Не, ну это пиздец. Час ночи, ставлю ноучный опыт по растворению маковой соломы в ацетоне, тут звонок в дверь.
– Кто там?
– Милиция.
Ну, милиция у нас с народом. Открываю, стоит мой участковый, с ним тетка незнакомая с файлхолдером под мышкой и за ними две фигуры в потемках, с мешками от сменной обуви на голове.
– Коля, выключи дурака. Типа ты меня не знаешь. Шо случилось на ночь глядя? У меня ноучный опыт выкипает…
– Малчать блять. По решению правительства тебе положено два кацапских раба и лоскуток земли под Зуей.
– Зуя – это где?
– Ебу я, где твоя зуя.
Участковый у нас поэт.
Тетка с мутных фигур стаскивает обувные мешки, а там две девки, языки мне показывают. У одной язык розовый, у второй какой-то фиолетовый
– Языки русские, громадянын? Удостоверяете?

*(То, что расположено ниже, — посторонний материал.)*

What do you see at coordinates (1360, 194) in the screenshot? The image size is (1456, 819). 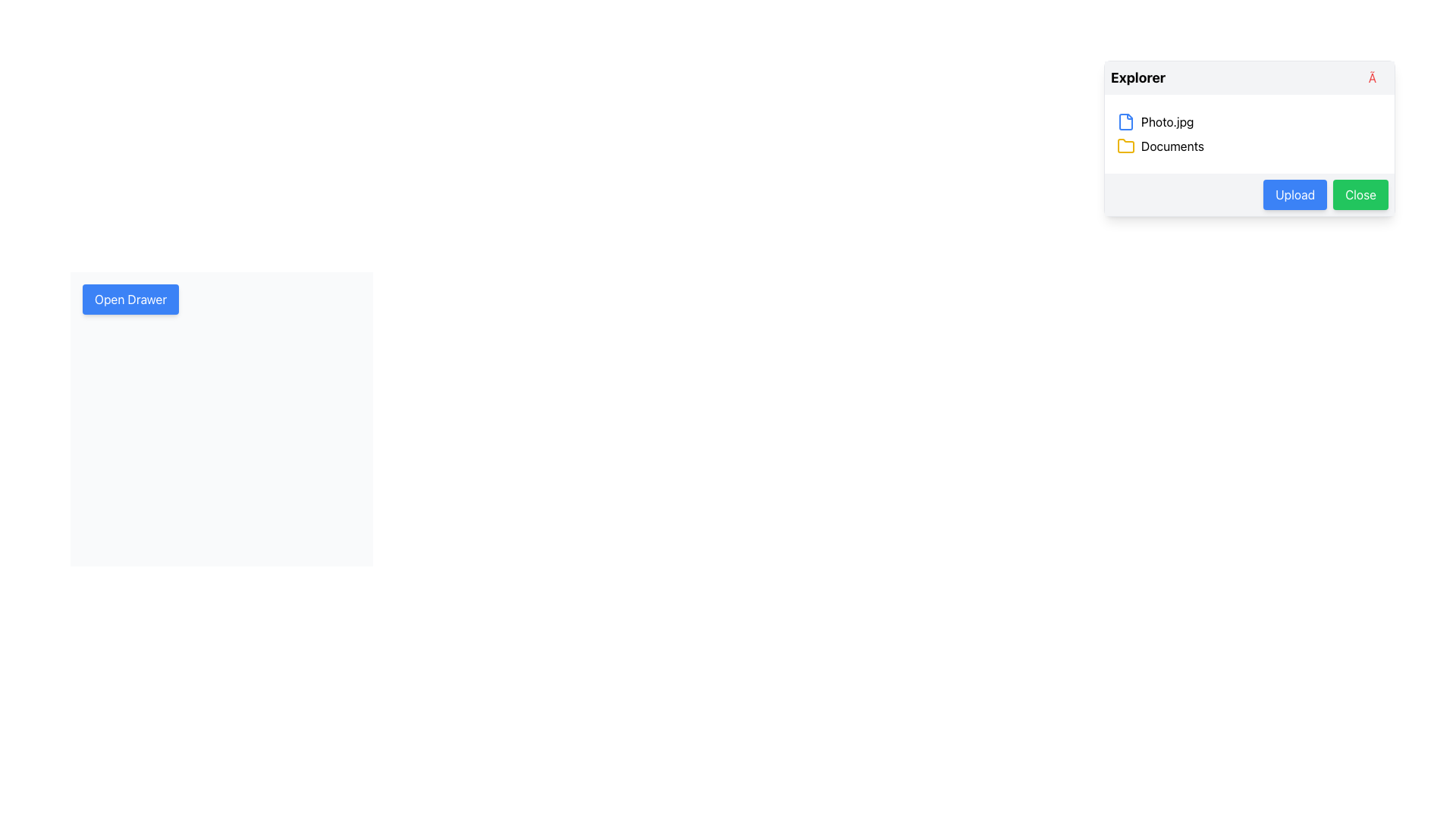 I see `the 'Close' button, which is a green rectangular button with rounded corners and white text, located immediately to the right of the 'Upload' button` at bounding box center [1360, 194].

Хуй его знает, в подъезде темно, я на всякий случай говорю “да”. Тетка обрадовалась.
– Ну и отлично, два русскоязычных раба вам переданы. Распишитесь вот здесь и здесь, а в квадратики свой ИНН впишите.
Тетка мне пихает папку на подпись, я, охуевший, на автомате подписываю, потом участок с теткой оперативно съебываются мимо лифта, прыгая вниз по ступенькам, а у меня на руках оказываются две рабыни.
Вот они, бля. Слева – Аксинья, а справа, которая с суровым ебальником финской снайперши – это Прасковья.
Я им говорю: девки, вы откуда?
Они мне: из Луганска.
Я им: так, может, я вам вольную щас выдам, пойдете обратно, домой, в Луганск?
Они мне: дядя, ты ахуел, сам туда иди.
Спрашиваю: а шо вы умеете?
А они ржут.
Я так, ни на что особо не рассчитывая, спросил: трахаться хоть добровольно будете? (только поймите меня правильно!) а они – Ну, если женишься, то будем. И опять ржут.
Ебал я такое рабство. Это не рабство, а передержка спаниелей какая-то. Это не пойми кому на самом деле рабство.
Короче, выяснили, что одна умеет пасьянс “спайдер” собирать, а вторая ногти красить.
Постелил им пока на полу в гостиной. Щас лежат там на моем матрасе, подозрительно шушукаются. Бар выломали. Аксинья уже два раза с балкона блевала, а может это Прасковья была, я пока по звуку их не отличаю особо.
А я тихо ползаю по собственному коридору, поджимая корявые когти на ногах с педикюром от Прасковьи.
Прасковья сказала, если смажу лак, пока не просохнет, то буду завтра сам перекрашивать. И так как-то хуевато на меня посмотрела, биатлонным взглядом. Так шо я спать хочу, шо кажан, но пока из-за лака на ногтях не могу.
И ноучный опыт с ацетоном весь выкипел.